O trabalho, além de fornecer novas evidências experimentais, contribui para um debate mais amplo: o da validade dos resultados psicológicos obtidos quase exclusivamente em sujeitos estranhos (ocidentais, educados, industrializados, ricos, democratas). Como observou Joseph Henrich, que não participou do estudo, mas treinou alguns dos autores, a ideia de um "homem médio" com base na amostra ocidental é metodologicamente fraca. Se a percepção visual — um dos pilares com os quais construímos o mundo externo — varia tão sistematicamente de um contexto para outro, então o mesmo poderia ser verdade para muitas outras funções mentais, e a universalidade de certos modelos deve ser verificada, não assumida .
A questão, então, não é que "cada um vê o que quer", mas que o que você vê também depende de como você aprendeu a ver . E como a visão é a base da orientação espacial, do reconhecimento de objetos, do movimento e da memória visual, a própria estrutura da experiência cotidiana pode mudar significativamente entre grupos humanos expostos a diferentes mundos materiais. Este estudo sugere que o cérebro não apenas recebe imagens do mundo, mas as constrói ativamente, de acordo com padrões que refletem o ambiente em que está imerso.
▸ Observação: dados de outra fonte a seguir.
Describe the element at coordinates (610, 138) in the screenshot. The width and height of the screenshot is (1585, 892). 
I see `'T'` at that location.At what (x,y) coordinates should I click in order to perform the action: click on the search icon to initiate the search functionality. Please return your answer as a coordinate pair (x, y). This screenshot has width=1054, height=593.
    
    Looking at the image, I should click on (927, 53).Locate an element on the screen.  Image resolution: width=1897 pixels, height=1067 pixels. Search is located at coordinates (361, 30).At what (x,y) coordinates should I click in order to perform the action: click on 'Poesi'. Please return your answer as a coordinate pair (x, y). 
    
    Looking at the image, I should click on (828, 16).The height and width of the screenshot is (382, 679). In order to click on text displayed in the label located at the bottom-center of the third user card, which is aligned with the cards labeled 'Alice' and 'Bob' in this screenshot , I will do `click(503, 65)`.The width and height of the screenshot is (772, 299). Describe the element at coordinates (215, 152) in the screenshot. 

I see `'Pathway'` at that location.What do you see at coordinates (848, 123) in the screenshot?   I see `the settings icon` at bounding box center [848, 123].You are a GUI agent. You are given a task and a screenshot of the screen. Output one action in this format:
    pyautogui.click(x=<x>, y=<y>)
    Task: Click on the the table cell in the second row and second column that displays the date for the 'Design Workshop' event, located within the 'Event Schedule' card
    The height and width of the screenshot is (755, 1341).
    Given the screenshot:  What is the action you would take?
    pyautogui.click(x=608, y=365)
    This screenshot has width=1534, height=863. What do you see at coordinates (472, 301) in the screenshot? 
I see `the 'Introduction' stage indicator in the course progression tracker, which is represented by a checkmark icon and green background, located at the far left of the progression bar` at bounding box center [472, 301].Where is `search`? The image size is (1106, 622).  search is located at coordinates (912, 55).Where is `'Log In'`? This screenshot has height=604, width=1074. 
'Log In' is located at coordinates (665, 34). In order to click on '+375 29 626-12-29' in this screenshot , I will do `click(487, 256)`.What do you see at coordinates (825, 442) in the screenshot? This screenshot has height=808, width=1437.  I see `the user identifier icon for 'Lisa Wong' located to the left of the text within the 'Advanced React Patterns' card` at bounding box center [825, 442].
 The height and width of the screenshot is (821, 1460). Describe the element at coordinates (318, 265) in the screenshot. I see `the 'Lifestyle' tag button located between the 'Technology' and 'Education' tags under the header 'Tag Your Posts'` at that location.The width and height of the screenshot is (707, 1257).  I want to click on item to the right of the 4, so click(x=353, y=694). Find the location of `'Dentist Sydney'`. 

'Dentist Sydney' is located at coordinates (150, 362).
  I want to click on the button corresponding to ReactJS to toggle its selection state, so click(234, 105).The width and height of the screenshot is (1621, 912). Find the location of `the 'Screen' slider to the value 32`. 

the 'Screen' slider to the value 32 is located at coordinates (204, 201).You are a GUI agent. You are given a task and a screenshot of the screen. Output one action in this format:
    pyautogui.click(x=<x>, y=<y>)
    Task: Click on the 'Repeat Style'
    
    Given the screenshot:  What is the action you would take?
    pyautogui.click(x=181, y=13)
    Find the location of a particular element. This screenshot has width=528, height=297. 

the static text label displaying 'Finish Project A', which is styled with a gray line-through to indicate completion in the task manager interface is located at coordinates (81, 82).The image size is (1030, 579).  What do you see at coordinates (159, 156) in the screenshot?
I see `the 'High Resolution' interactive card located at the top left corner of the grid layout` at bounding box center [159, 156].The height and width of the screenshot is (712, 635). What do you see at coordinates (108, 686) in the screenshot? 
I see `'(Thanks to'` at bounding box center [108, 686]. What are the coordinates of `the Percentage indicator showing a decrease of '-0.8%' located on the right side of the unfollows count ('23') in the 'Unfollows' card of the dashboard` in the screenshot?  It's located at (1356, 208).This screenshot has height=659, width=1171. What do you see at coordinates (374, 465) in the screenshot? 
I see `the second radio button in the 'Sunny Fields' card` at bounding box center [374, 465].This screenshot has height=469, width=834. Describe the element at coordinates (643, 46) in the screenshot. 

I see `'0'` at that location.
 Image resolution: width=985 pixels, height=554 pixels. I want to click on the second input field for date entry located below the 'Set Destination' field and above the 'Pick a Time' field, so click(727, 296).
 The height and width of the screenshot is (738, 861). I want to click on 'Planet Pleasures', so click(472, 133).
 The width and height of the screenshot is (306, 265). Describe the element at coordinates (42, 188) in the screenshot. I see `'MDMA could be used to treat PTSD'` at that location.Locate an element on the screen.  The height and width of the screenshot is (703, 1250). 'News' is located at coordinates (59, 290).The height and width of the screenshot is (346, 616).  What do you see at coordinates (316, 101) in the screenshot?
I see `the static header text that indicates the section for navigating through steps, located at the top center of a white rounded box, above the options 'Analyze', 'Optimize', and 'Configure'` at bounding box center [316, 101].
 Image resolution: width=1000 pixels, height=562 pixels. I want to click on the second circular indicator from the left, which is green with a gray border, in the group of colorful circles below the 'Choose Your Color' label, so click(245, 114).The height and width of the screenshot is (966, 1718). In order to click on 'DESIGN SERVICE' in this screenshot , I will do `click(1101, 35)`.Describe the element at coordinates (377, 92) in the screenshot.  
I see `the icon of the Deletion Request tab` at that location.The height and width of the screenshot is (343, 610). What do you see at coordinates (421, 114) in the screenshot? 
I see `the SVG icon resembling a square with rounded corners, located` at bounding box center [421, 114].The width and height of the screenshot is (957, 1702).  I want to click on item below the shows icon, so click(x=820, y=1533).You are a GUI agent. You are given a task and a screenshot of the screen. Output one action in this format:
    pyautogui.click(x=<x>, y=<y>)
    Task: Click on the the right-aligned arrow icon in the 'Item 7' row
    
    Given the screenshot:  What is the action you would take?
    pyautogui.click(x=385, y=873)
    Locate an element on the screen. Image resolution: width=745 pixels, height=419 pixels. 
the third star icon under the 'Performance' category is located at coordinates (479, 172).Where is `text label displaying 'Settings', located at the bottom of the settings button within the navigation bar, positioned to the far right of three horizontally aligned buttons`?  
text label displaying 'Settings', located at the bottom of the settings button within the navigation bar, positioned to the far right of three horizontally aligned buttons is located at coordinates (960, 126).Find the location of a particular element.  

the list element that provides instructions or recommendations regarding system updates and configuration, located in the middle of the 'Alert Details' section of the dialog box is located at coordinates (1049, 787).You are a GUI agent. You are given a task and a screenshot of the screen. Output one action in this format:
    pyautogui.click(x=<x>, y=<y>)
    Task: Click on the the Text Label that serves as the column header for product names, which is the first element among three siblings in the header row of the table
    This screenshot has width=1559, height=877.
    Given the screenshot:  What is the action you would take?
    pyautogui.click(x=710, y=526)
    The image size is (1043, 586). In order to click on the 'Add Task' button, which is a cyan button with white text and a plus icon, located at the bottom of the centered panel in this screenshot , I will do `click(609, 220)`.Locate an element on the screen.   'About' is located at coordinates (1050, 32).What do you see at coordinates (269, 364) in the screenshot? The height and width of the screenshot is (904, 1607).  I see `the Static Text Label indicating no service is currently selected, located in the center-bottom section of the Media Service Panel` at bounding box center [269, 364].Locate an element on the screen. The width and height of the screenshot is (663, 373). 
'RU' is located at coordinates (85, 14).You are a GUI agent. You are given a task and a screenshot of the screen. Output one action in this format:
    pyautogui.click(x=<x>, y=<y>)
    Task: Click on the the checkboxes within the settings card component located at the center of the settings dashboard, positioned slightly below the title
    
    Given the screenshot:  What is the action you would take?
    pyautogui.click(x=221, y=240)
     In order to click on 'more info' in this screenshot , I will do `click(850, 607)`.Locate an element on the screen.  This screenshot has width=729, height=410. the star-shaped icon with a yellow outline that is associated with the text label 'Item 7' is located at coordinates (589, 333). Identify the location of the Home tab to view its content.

Ainda mais, se isso acontece com a visão — o sentido ao qual frequentemente atribuímos a maior confiabilidade —, é plausível que os outros sentidos, e a imagem unificada do mundo que deles resulta, sejam igualmente permeáveis ao ambiente cultural. A mente não registra o mundo: ela o aprende. E o que ela considera "óbvio", mesmo no nível perceptivo, pode ser fruto de um aprendizado compartilhado por apenas uma parte da humanidade.
Aqueles que crescem cercados por muros veem retângulos mesmo onde eles não existem. Aqueles que crescem entre estruturas curvas veem círculos que os outros nem conseguem imaginar. Se isso é verdade para o que vemos — para a matéria-prima com a qual construímos nossa experiência do mundo — então também é verdade para a maneira como pensamos, lembramos, julgamos. Não basta dizer que a cultura influencia a mente: devemos reconhecer que ela molda o que consideramos natural . E nesse ponto a pergunta inicial se inverte: não mais “por que os outros veem as coisas de forma diferente?”, mas “quantas coisas nos escapam, simplesmente porque nunca vivemos em um mundo que nos ensina a vê-las?”